Then, the teacher directed us into a pose that naturally led to a headstand. Legs gracefully in the air, I did a couple of curls and turns (fancy me, right?), and then—whoops—I wobbled a bit. No big thing, I thought. My mat was near a wall, right? —So I’d just tap on it and get back upright again. You have the wall. Tilt toward the wall. Reach. Toes. Reach. Reach--?
And then: Oh, no. You were working from the back of the mat, you dolt. You forgot where you were. There’s no wall.
I floundered and fumbled, legs all flopping and flailing, down down down, and then: Splat. Flat on my back. Loudly. It sounded like a sweaty, middle-aged body crashing to the floor, which of course is exactly what it was.
I scrambled up and around, excusing and apologizing, saying something about a wall, and there was awkward laughter from the other (heretofore stoic) faces in the room, and the teacher asked if I was okay, and everyone was all ha, ha, ha. And then, blessedly, everyone went back to business, serious and focused as before. Upright again in body and mind, I closed my eyes, marveling at the speed with which my confidence had turned into a clumsy fall, and how quickly I’d gone from feeling like a ballerina to a one-legged goat.

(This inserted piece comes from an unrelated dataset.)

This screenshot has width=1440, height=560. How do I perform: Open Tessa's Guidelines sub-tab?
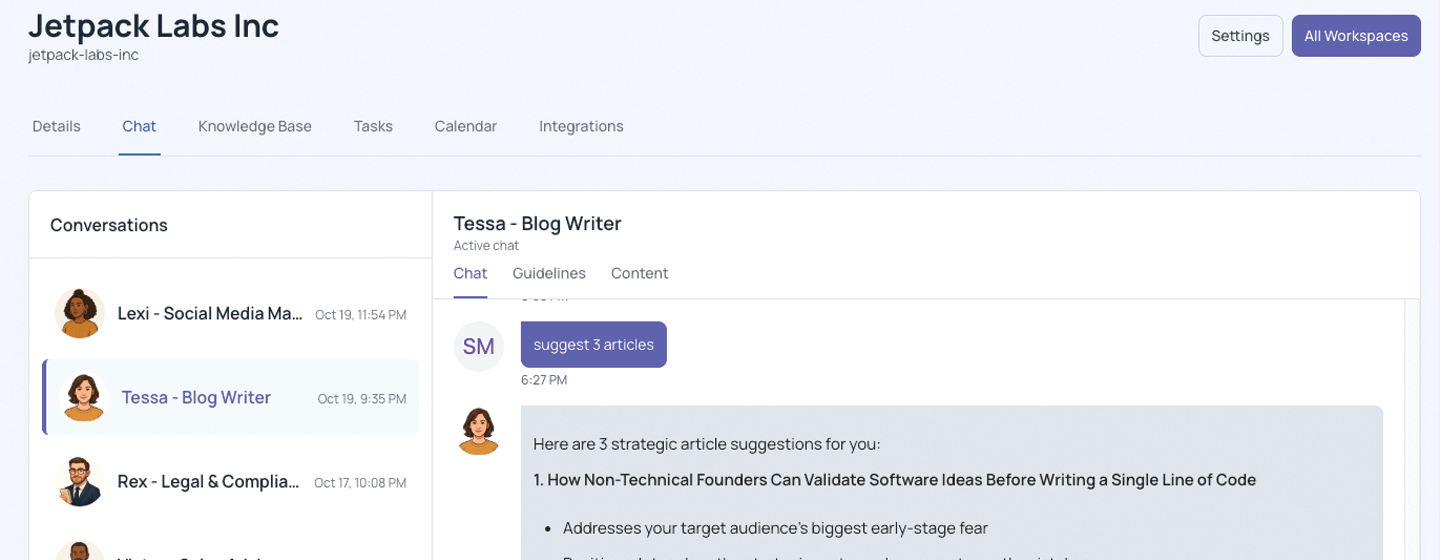tap(549, 273)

I thought about it as I went through my day—about being confident and still having humiliating, inevitable crashes. Confidence is, after all, a funny thing. Leaders need confidence. We’re weak and untrustworthy without it. People need to know we can stand up and be freakin’ awesome. But the minute we think we’ve really got it—that we’ve mastered it—that we're done—our confidence may splat itself into bits on the floor.
Each time we splat, we need to get up again. That's the secret: Get back into the pose, the groove, the rhythm. Avoid pouting or feeling downtrodden along the way; just accept the collapses and move on. If we plan on the wall, and there’s no wall, well, then, there’s no wall. Reaching for it won’t do a bit of good. Fall... and stand up again. That's all.